La nonna ouvrit la porte et balança sur nous une oeillade furtive en nous embaumant de quelques arômes pâtissiers. Je me réveillais doucement, versait mes prunelles sur un sourire empli de promesse culinaire. Elle était vieille mais belle, les rides n’avaient pas entamé la légèreté d’ensemble de son visage et son petit nez retroussé gentiment posé sur des lèvres douces comme des amandes lui conservait une fraîcheur encore juvénile.
- Tu as faim ?
Je continuais à la regarder sans lui répondre profitant encore un peu du cortège paisible de mes images rêvasseuses. Elle n’insista pas, se retourna sur son feu et je me rendormis sur l’épaule de mon grand frère.
Je n’entendais plus que ces galettes crépitant dans l’huile bouillante. Entre deux sommeils, j’avais même l’impression que la pluie fouettait le sol.
Nous conservons longtemps bien enfoui dans notre mémoire le souvenir d’une histoire qui, à force d’être ressassée dans votre tête vous fait hésiter à la classer dans les songes ou dans le réel. Le bruit étrange de ces pas lourds qui me vint jusqu’aux oreilles me donna cette sensation confuse de dérèglement.
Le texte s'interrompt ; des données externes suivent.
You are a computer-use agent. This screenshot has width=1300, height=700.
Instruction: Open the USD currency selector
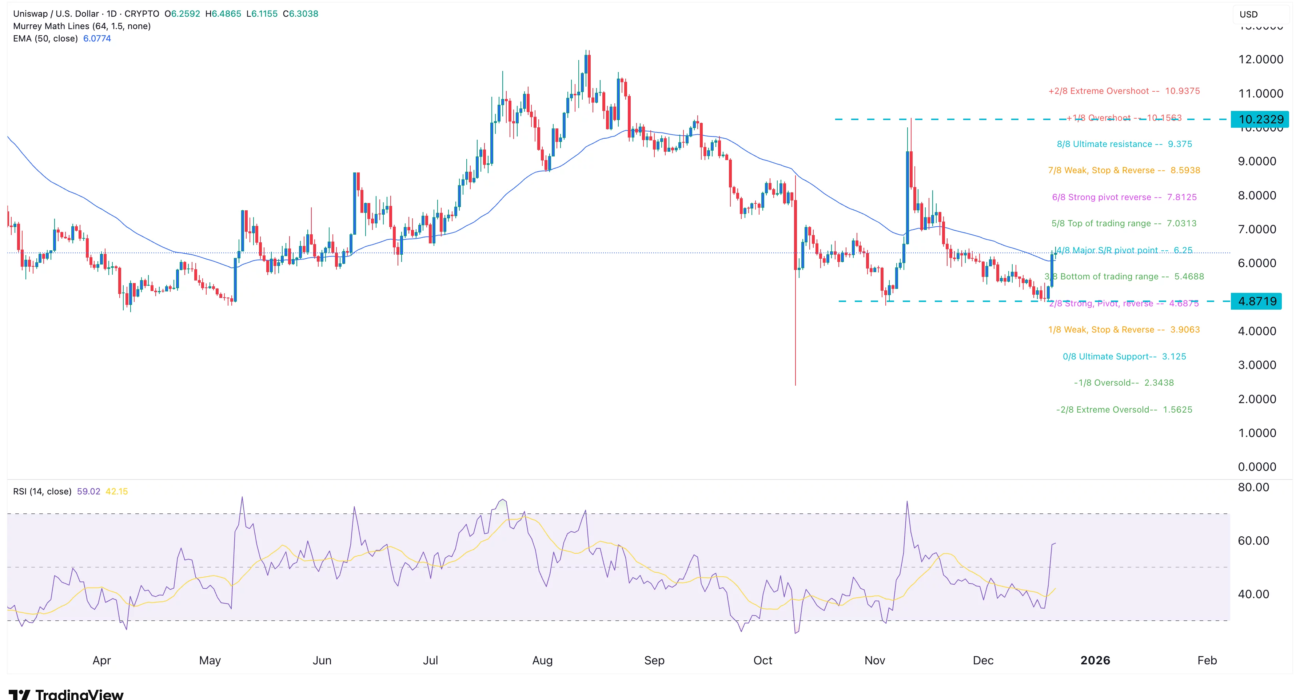pyautogui.click(x=1248, y=14)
On montait lentement les escaliers puis on tapait sèchement à la porte. C’est sûr, ma grand-mère attendait quelqu’un car elle ne marqua aucune surprise et sa flemme inhabituelle à récupérer les spinge (gateaux) sur le feu montrait qu’elle désirait que l’inconnu patiente sagement derrière la porte.